Machen sich solche Erfahrungen denn auch textlich bemerkbar?

„Nein, da geht es eher um Liebesgeschichten wie in ‚Nightfall‘ oder in ‚Evil wings‘ um eine Beziehung, die sich ins Zerstörerische gewandelt hat. Und im Opener ‚Angel soul-demon heart‘ verarbeite ich eine Beziehung mit einer sehr lieben Frau, die ein sehr ‚feuriges Herz‘ hat und total unberechenbar war. Bei THE SPOOK dagegen habe ich viel oberflächlicher geschrieben.“

Obwohl Horror-Themen – wie du sie verarbeitet hast – ja durchaus tiefgründiger gelesen werden können und sich darin viele gesellschaftliche oder politische Aspekte metaphorisch äußern.

„Da gebe ich dir absolut Recht, ich habe kürzlich beispielsweise ein Interview mit dem Regisseur von ‚Re-Animator‘ gesehen, in dem er auch dargelegt hat, was er mit dem Film ausdrücken wollte, und er hat im Prinzip genau das gesagt, was ich in den Streifen hinein interpretiert habe.
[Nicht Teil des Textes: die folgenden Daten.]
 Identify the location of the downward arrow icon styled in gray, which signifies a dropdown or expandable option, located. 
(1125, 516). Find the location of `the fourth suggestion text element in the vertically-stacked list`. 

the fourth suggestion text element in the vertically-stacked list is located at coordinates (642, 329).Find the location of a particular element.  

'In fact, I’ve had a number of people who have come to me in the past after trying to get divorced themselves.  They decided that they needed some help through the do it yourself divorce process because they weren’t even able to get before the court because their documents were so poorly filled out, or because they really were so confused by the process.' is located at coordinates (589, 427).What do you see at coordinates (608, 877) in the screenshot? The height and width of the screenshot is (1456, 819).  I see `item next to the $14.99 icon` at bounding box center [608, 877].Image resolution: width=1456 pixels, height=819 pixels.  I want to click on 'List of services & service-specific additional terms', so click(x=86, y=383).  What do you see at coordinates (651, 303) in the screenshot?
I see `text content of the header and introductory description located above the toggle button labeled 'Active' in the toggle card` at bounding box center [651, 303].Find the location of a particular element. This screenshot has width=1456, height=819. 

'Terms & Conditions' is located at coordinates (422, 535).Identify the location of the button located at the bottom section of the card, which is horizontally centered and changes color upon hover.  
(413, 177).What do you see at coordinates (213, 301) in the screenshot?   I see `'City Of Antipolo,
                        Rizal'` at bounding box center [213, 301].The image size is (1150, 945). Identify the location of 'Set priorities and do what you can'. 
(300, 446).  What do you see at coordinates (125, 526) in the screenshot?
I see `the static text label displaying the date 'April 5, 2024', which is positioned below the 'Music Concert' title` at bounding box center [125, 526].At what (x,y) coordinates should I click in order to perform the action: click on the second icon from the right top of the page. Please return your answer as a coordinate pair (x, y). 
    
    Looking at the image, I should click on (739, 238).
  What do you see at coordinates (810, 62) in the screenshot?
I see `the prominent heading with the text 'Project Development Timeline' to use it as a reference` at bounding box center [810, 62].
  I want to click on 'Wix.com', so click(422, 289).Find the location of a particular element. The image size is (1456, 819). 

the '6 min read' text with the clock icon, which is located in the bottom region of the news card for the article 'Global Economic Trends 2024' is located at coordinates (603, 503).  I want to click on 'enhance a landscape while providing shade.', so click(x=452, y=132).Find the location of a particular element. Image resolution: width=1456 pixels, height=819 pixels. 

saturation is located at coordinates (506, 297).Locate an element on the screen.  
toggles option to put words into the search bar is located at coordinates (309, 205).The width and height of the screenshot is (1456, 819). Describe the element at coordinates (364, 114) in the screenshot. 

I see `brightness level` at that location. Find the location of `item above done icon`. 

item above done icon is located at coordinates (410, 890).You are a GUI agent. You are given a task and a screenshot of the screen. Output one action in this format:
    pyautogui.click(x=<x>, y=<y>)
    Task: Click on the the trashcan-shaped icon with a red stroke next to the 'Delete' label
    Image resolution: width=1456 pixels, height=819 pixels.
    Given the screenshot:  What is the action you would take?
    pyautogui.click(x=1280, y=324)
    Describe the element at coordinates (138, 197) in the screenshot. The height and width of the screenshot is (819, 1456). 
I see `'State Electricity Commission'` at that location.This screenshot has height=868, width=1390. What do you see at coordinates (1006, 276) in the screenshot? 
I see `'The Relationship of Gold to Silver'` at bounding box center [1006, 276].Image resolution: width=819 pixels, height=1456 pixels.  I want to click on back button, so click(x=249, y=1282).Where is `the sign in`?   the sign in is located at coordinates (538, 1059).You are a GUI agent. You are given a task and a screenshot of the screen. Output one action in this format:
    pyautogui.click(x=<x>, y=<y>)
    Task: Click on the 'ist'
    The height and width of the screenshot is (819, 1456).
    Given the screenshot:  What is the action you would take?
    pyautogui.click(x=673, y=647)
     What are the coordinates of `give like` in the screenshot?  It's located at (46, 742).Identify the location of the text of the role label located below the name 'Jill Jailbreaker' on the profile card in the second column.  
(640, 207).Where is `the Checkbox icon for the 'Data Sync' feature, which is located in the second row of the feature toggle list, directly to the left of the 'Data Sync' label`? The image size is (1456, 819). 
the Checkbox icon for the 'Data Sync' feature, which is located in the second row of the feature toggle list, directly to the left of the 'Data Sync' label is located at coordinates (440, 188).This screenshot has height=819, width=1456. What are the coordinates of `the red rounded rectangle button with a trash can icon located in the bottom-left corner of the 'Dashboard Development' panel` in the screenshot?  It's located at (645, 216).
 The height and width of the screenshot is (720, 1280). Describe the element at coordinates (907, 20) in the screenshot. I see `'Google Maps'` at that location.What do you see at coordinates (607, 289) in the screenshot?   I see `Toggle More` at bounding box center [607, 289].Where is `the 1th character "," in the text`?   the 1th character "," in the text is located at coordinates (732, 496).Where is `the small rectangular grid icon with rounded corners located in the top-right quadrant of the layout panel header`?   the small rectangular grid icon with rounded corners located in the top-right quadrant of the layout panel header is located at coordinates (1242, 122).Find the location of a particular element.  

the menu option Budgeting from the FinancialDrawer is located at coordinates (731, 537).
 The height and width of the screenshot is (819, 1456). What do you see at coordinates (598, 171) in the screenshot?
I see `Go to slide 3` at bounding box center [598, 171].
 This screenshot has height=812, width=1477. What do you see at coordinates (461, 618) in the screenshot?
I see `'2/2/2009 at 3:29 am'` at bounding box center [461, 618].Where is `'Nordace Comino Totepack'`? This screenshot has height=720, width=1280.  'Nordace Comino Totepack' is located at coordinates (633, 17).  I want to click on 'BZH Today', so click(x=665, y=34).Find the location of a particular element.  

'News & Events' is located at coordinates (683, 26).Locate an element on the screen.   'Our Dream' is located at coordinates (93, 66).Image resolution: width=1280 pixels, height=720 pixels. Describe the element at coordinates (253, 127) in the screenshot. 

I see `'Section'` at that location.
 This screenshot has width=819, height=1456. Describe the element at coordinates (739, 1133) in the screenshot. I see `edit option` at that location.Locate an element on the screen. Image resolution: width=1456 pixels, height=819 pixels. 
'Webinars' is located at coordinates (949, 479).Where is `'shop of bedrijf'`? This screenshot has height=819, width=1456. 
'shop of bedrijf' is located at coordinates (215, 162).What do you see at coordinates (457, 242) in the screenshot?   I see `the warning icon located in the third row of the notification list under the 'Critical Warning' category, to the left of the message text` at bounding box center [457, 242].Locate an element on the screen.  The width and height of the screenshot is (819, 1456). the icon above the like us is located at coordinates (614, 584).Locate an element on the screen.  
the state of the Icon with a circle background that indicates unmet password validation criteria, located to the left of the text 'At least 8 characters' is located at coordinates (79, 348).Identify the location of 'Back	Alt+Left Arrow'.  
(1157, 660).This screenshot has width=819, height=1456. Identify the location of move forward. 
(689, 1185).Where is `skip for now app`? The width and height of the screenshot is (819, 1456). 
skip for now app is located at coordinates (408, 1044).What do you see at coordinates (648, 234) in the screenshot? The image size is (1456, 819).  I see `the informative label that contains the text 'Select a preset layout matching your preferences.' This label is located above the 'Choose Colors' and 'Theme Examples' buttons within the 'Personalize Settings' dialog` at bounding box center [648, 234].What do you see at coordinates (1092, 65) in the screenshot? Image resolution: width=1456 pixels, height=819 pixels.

Wenn man Horror richtig macht, dann ist das schon cool. Ich habe jetzt die gesellschaftskritischen Dinge jedoch eher außen vor gelassen und über Gefühle geschrieben.“

Psychobilly ist ja generell eine eher „unpolitische“ Musikrichtung. So unpolitisch, dass früher sogar Rechte toleriert wurden.

„Glücklicherweise ist das heute überhaupt nicht mehr der Fall. Ich bin sehr froh, dass es irgendwann diesen Bruch gab. Diese aktuelle zweite Welle jetzt hat mit Rechts gar nichts mehr zu tun. Und ‚unpolitisch‘ hat in diesem Fall nichts mit Rechts oder der Tolerierung von Rechten am Hut. Die Bands und das Publikum bestehen aus Menschen aller Nationalitäten. Psychobilly ist richtig multi-kulti geworden.“

Zum Abschluss das beliebte Auswahlspiel. Kurze Antworten auf kurze Fragen ... METEORS oder DEMENTED ARE GO?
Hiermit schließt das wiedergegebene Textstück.